**Material shown**.
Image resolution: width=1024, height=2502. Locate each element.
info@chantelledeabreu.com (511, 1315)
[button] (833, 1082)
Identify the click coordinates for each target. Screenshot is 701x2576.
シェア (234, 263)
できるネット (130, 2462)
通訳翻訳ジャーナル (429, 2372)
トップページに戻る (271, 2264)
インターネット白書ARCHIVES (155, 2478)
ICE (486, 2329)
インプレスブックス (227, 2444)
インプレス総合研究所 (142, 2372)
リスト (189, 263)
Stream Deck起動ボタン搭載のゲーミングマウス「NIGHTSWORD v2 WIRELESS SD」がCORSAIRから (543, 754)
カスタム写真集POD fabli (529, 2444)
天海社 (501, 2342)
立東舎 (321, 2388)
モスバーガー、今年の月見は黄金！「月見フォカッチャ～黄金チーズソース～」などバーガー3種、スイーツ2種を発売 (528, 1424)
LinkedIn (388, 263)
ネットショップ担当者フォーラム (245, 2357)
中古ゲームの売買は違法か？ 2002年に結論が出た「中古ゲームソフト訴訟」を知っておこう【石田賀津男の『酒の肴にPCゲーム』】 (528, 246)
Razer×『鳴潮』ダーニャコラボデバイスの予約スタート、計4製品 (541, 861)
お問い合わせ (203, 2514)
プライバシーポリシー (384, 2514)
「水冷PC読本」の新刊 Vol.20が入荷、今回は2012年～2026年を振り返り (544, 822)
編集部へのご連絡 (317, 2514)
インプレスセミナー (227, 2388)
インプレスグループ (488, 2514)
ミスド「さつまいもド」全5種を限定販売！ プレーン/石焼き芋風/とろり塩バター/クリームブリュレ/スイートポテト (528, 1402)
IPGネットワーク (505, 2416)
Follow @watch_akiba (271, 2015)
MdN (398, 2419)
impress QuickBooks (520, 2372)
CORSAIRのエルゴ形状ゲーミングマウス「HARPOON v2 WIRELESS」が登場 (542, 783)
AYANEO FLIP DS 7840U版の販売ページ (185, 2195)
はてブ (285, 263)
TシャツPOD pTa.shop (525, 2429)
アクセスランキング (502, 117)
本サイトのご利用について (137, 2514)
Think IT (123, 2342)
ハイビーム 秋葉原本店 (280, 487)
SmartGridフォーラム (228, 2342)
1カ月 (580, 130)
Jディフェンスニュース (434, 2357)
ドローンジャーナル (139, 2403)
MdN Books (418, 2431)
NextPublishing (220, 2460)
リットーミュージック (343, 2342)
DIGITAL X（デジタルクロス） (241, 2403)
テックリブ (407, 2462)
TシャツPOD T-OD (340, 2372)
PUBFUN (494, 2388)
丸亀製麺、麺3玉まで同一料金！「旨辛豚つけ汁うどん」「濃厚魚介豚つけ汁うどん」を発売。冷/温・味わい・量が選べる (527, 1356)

**Aim of the task**. The string "WIRELESS" may occur in the listing; show every line where it does.

**Reply to the task**.
Stream Deck起動ボタン搭載のゲーミングマウス「NIGHTSWORD v2 WIRELESS SD」がCORSAIRから (543, 754)
CORSAIRのエルゴ形状ゲーミングマウス「HARPOON v2 WIRELESS」が登場 (542, 783)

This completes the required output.